Serving Clovis, Portales and the Surrounding Communities

Area groups involved in effort to address bovine disease

Freedom New Mexico: Argen Duncan Dairy cows eat at Alva Carter Jr.'s dairy near Muleshoe, Texas. Researchers around the country are working to find a way to lessen the impact of bovine respiratory disease, which affects dairy and beef operations.

The Portales and Clovis area is part of a nationwide research effort to address a bovine disease that can have significant impact on dairy and beef operations.

New Mexico State University and its Clovis-based Southern Great Plains Dairy Consortium are involved in a $9.75 million grant from the U.S. Department of Agriculture to research bovine respiratory disease and determine how to reduce its prevalence.

“The issue is really to understand it,” said NMSU Professor of Beef Cattle Physiology and Genetics Milt Thomas, co-principal investigator on the project.

Researchers are trying to learn about the disease’s long-term impacts, he said. Thomas estimated 25 or more scientists across the United States are involved.

When calves, the usual victims of the condition, contract bovine respiratory disease, it limits weight gain and carcass quality in beef cattle and milk production in dairy cattle, Thomas said.

NMSU Dairy Extension Specialist Robert Hagevoort of Clovis said BRD is one of the leading causes of death in dairy and beef cattle, and so causes significant economic loss for producers.

Roosevelt County dairy owner Alan Anderson said he didn’t have a lot of problems with BRD here, but it was more prevalent in his home state of Michigan due to drastic contrasts in weather and confined housing. His cattle receive vaccinations against the disease starting at birth.

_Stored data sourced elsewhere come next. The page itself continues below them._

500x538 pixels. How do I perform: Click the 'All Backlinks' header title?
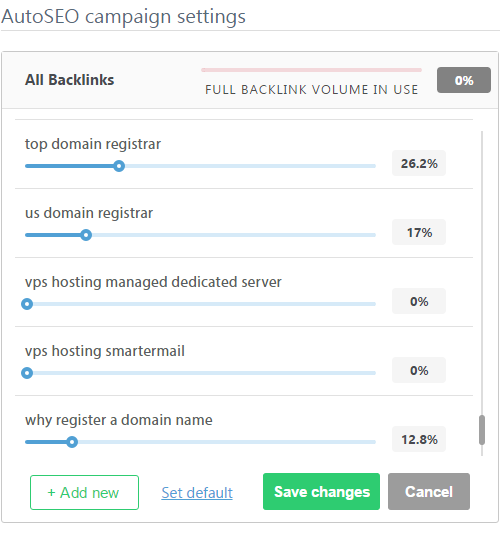coord(69,80)
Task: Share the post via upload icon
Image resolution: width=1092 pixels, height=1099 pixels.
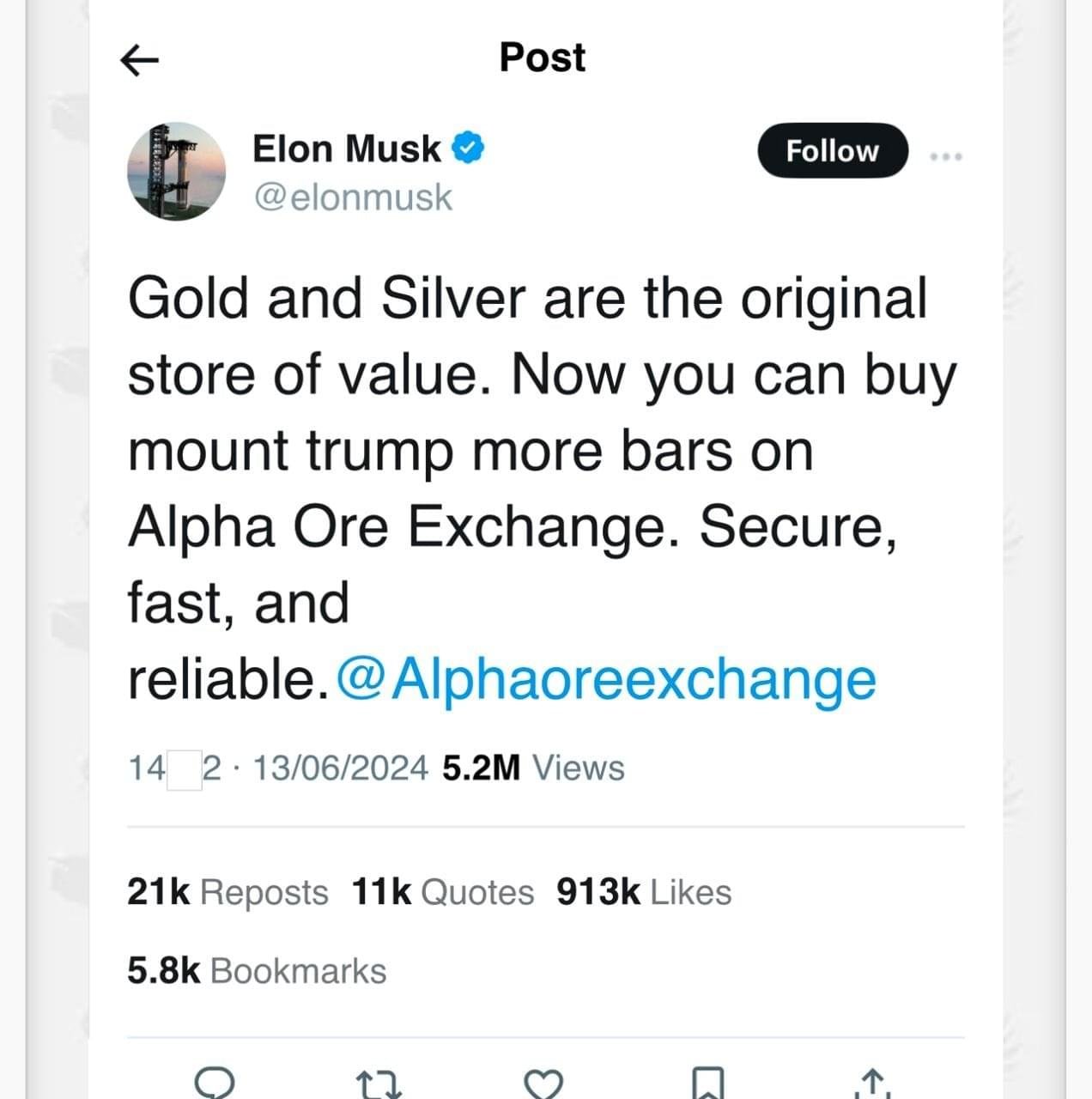Action: [872, 1084]
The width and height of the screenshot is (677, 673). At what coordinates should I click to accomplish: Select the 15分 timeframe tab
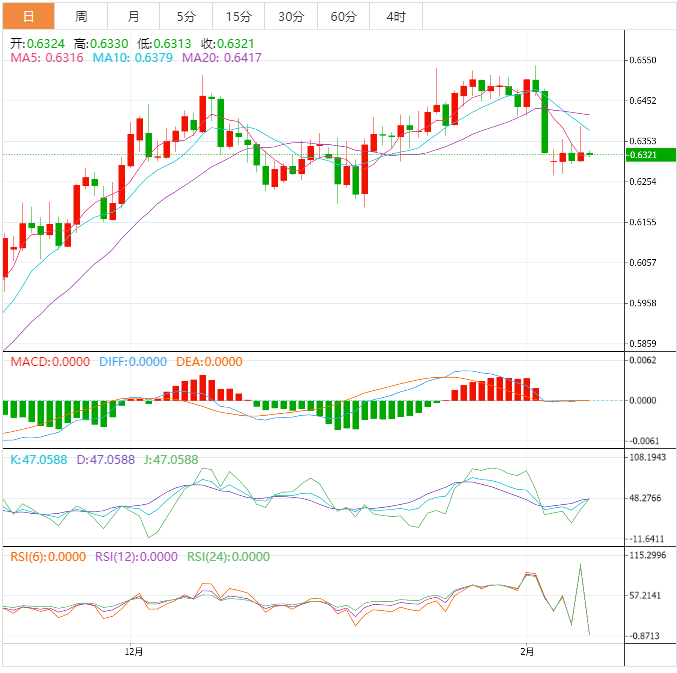point(239,17)

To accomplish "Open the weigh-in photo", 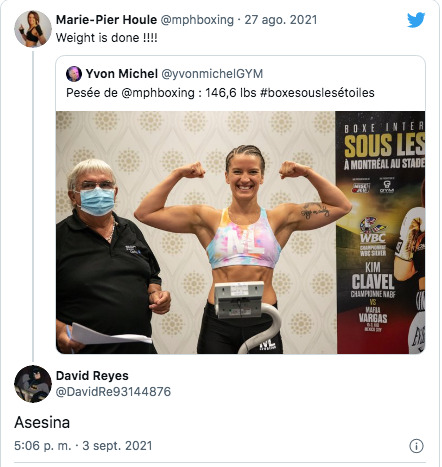I will tap(240, 232).
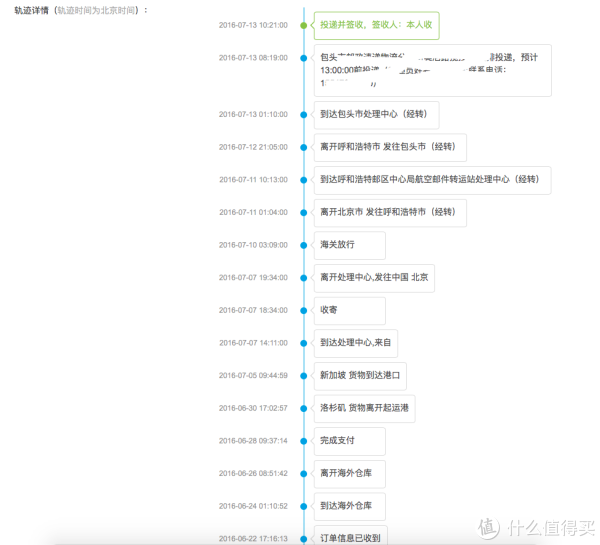Click the timeline dot next to 收寄

(304, 310)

Hagevoort said a research technician would start work in this area in a few weeks.

Thomas said the first three years of the five-year grant would go to collecting data and the analysis would begin in the last two years.

Researchers are to evaluate 500 New Mexico calves affected by BRD and 500 healthy ones, following them from birth through their first calving and beginning milk production. Thomas said the research would need more money to continue following the cattle after the five-year grant expires.

The DNA and data from the project will allow researchers to look for genetic markers that determine susceptibility to the disease, Thomas said. Hagevoort said genetic markers are important in finding cures.

“If you know the genetic markers, you can find a solution for the disease, like bovine respiratory disease,” he said.

Hagevoort said representatives of other institutions applied for the grant and asked NMSU to help with collecting data in the field.

“There’s a lot of different research projects going on throughout the country,” he said.

The large dairies in this area give researchers access to numerous calves under the same management system, which reduces variables in the research, Hagevoort said.

Also, he said the dairy teaching consortium he helps organize every year provides a way to get the results of the study to students going into the dairy industry.

Thomas said NMSU can also disseminate the information through its extension, or informal education, program, leading to producers sharing research with each other.